South Africa's Catholic bishops said on Wednesday the church would start providing anti-AIDS drugs next week and criticised the government for its slow response to the epidemic.

South Africa has the world's highest number of HIV/AIDS cases, but only last year did the government agree under pressure to provide anti-retroviral (ARV) drugs at state hospitals. AIDS activists say even that plan is moving too slowly.

The Southern African Catholic Bishops Conference said it would provide free ARV drugs at five church-run projects, and hoped to expand the programme to a further 19 projects when funding permitted it.

The conference, which groups bishops from South Africa, Swaziland and Botswana, ended its annual meeting with an appeal for the government to remove all bureaucratic obstacles to ARV access.

"The Catholic Church calls on the South African government to step up its response to AIDS in the country by delivering on its proposed anti-retroviral roll-out," the conference said in a news release.

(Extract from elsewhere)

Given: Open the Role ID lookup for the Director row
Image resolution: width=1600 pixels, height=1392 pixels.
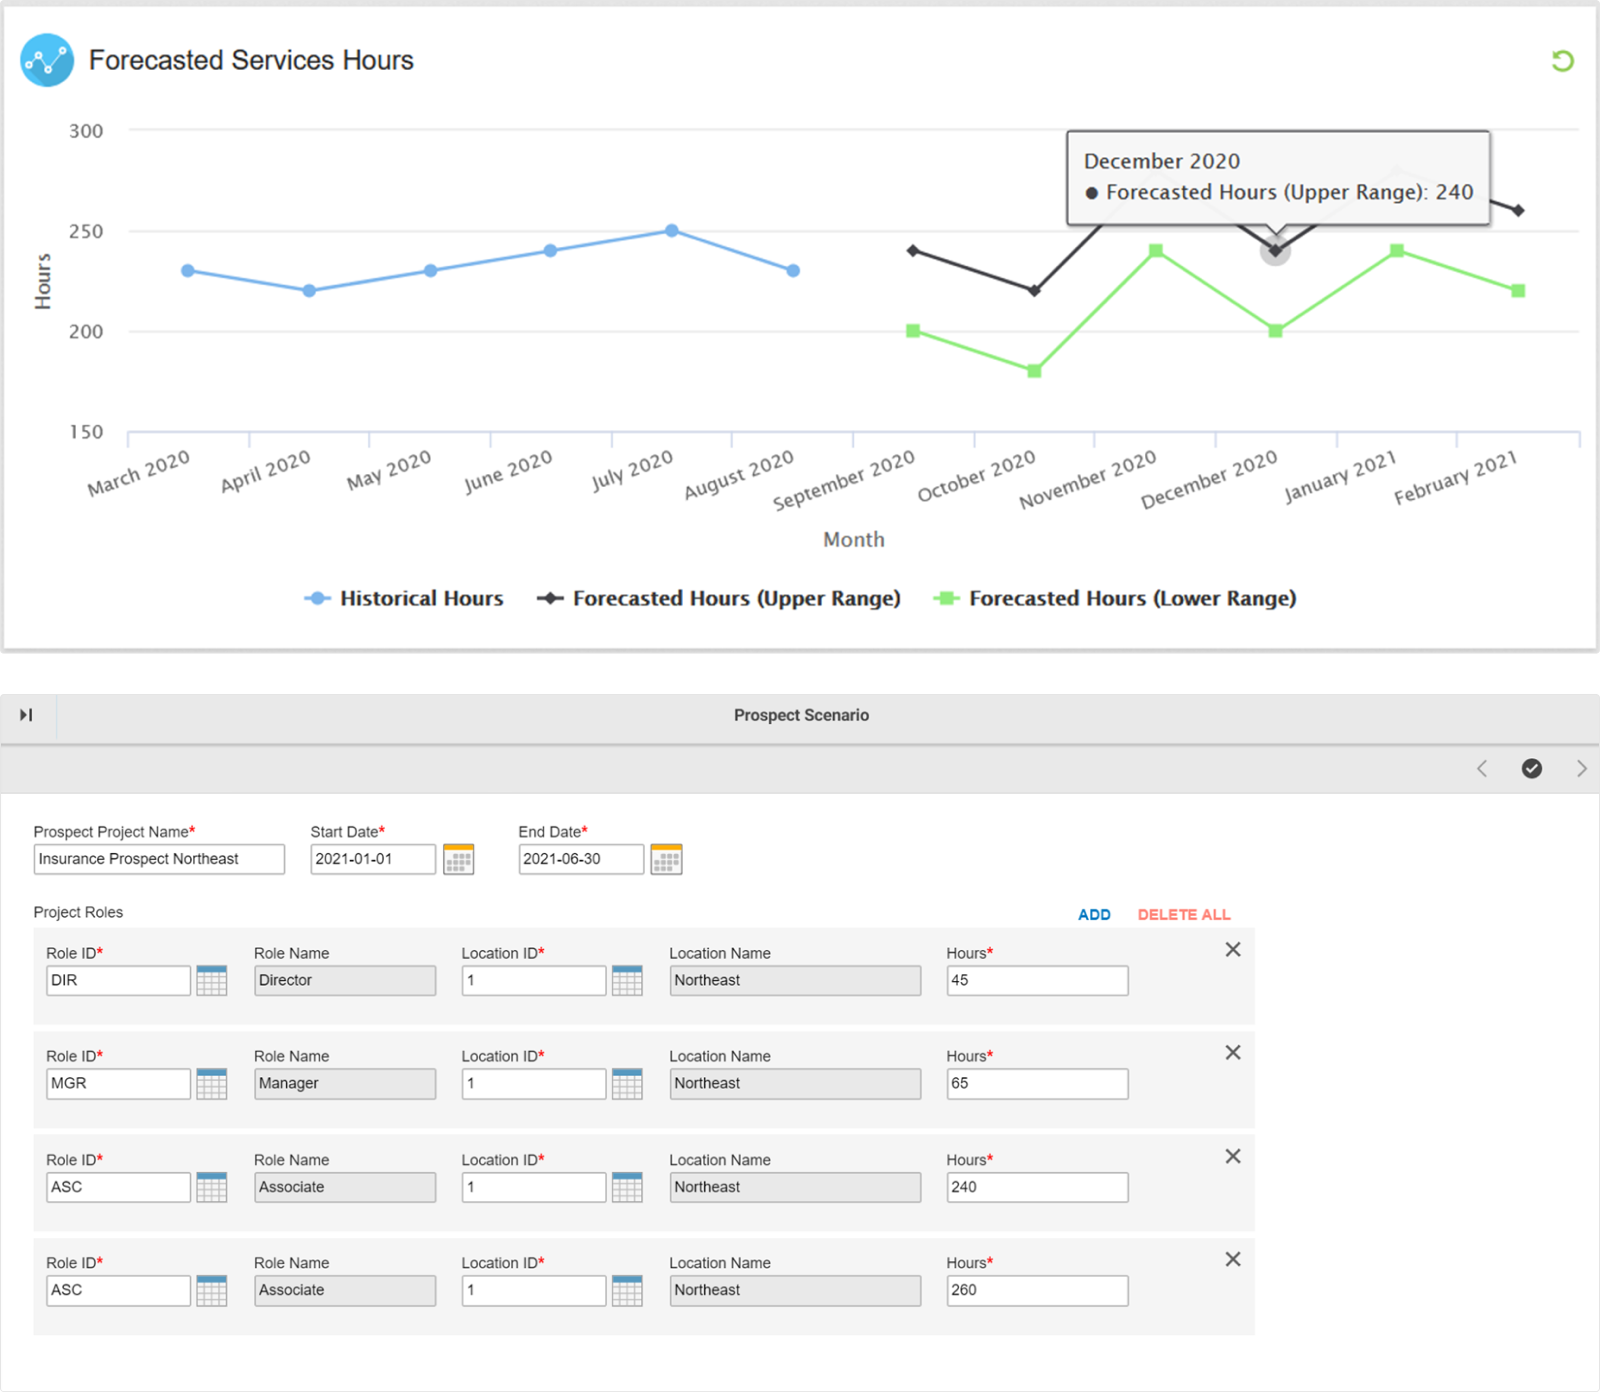Looking at the screenshot, I should pyautogui.click(x=211, y=980).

An estimated 5.3 million of South Africa's 45 million people are infected with the disease but officials long resisted demands for ARV in the public sector, saying the drugs were too expensive, difficult to take and potentially toxic.

After the government bowed to pressure from medical experts and AIDS activists, the health ministry said as many as 50,000 people could begin receiving the drugs in 2004.

Officials respond to criticism about a slow roll-out of the drugs, saying they are battling capacity constraints.

"We don't believe that the roll-out should be stopped or blocked or put on the back burner because the capacity that civil society already has in place is under-utilised," Bishop Kevin Dowling of Rustenburg told a news conference.

The bishops said the Catholic Church was the largest provider of home-care for the sick, dying and AIDS orphans in South Africa and was ready to work with the government.

The bishops also called for a monthly basic income grant for South Africa's poor -- a step which the Treasury has said it is not keen to take.